• _Directions for this task_: Can you convert the entries from the line with "Task: Add a point light from toolbar" to the last line of the entries, both included, into a Markdown table with columns Number and Entry line, one row per line and blank lines omitted? Leave the pictures out.

***** Raw records

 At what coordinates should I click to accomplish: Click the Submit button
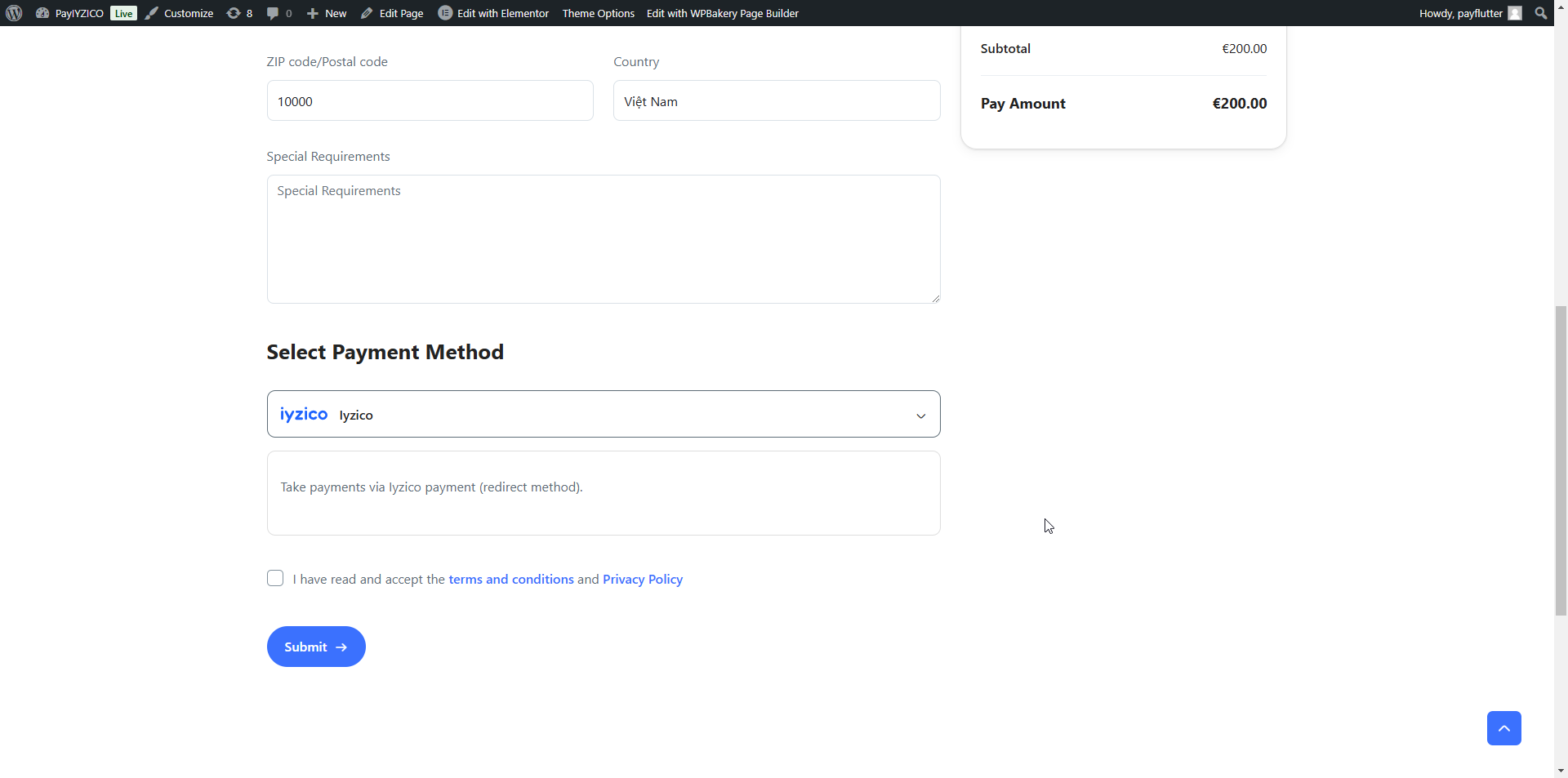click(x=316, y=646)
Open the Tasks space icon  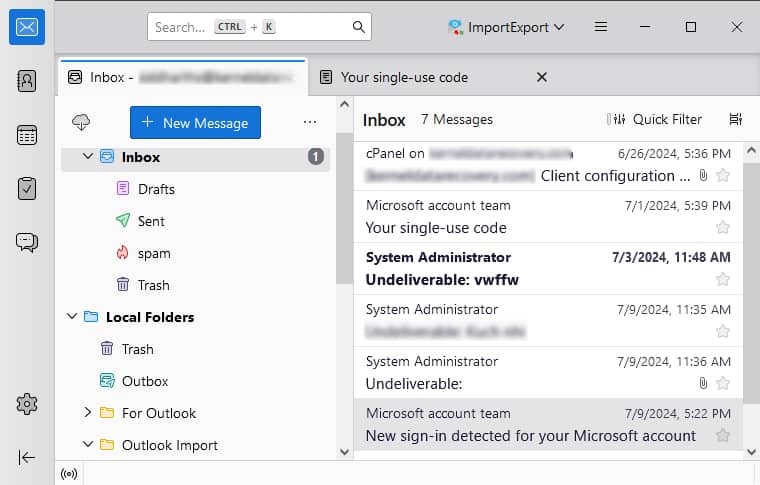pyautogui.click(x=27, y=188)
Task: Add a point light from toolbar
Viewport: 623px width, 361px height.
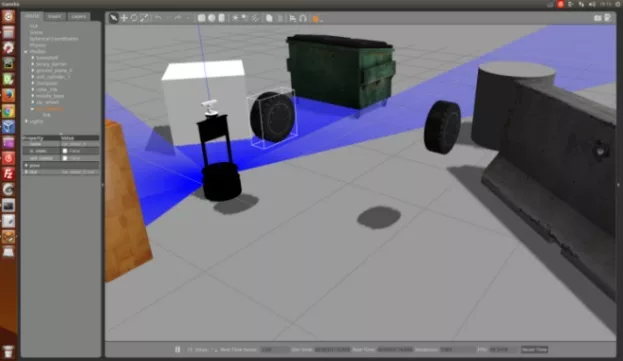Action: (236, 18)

**********

• _Solved exercise_:
| Number | Entry line |
|---|---|
| 1 | Task: Add a point light from toolbar |
| 2 | Viewport: 623px width, 361px height. |
| 3 | Action: (236, 18) |